> [Text under study]
┄┄┄┄┄┄
Monday, March 28, 2011

The first show.

Hello again. Looks like I've committed to doing this on a semi-regular basis after all. Problem is, blogging is so incredibly fucking boring. Any other blogger reading this right now, which I assume is everyone reading this, why not just post videos of yourself masturbating on YouTube. Just as self-indulgent and so much easier on the wrists. I'll be just as disinterested either way.

Anyway, back to bands I ripped off in the course of writing material for my ex-ex-ex-band, Saetia.

The first Saetia show was.... sometime in 1997? I think. I'm not good with details. Look i up if you care so fucking much. However, there are some details I do recall. We set out to book the show at ABC No Rio in NYC, which was easy since I was booking most of the shows at ABC at that time. We found a date that had only one band on it already, a band named Bridgewater from Baltimore. I think they were on tour and their demo was pretty ok so they were the first band. Easy peasy lemon squeezey. Billy and I both wanted Cave In to play so they were our first target. At the time, the only record they had out was the split with Piebald, or at least that was the only record I had by them They signed on, so three down, one more slot to fill. Now Greg had this band in mind from State College, PA called Ethel Meserve. I had never heard of them but Greg did the legwork and got them on-board. And so, first Saetia show.

Cave-In
Ethel Meserve
Bridgewater
Saetia

And then shit sorta fell apart. Cave-In calls me up the day of the show. They had just kicked their singer out and were bailing. So, we're left with three bands no one had ever heard of. We played first and it was what to become the usual schtick; flowers, guitar headstocks in faces, multiple head injuries, etc. Bridgewater played next. Their entire set has been erased from memory by several botched stage-dives and binge drinking. Sorry guys. Finally, Ethel Meserve, whom I stress I had never heard before that moment they took the stage (such as it was in the basement of ABC No RIo, goddamn thing was plywood over milk crates...) I was just banking on Greg having fairly decent taste.
┄┄┄┄┄┄
> [Activities]
A – From the blog post about the first Saetia show, list the four bands on the bill for that show.
B – Write the next part of the blog post about the first Saetia show, picking up after its final sentence.
The lines that follow have no connection to the blog post about the first Saetia show.

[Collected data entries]
┄┄┄┄┄┄
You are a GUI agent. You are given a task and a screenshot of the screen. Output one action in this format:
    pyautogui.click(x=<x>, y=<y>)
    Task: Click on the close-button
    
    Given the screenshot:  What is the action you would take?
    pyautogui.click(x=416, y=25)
┄┄┄┄┄┄
> [Answers for the exercise]
A – Cave-In, Ethel Meserve, Bridgewater, Saetia

B –
Well, my mind was fucking blown. Ethel Meserve was way off the map for me in 1997. I was pretty entrenched in the over-sized pants and headband crowd at the time, so what they were doing was like crazy understated rocket science to me. It came across so cohesive and deliberate despite the fact that they were whipping out some wild time signatures.

For me, it was a huge HUGE turning point in how I would write music for, well, forever. Ethel Meserve was the band that introduced the template, if you will, for how odd time signatures should be done. Not the herky jerky math-metal type shit that sounds like the fucking record is skipping. For me, off time signatures have to feel smooth, they should be intuitive and not draw that much attention to the meter of the song. It should be on repeated listening that the slightly off kilter quality can be identified as due to a time signature like 13/8 or whatever.  A big personal victory in that sense for me was the Off Minor song "Staring Down the Barrel of Limited Options"; the verse is in 13/8, but it just flows and doesn't draw attention to itself as being off-time.

Another element of Ethel Meserve's guitar playing style that I lifted was the use of little pull offs to open strings and slides in the middle of a phrase. It's very characteristic of the way Gerb and Chris (the two guitarists) played and it has continued to be something that I model my playing after, even on the bass.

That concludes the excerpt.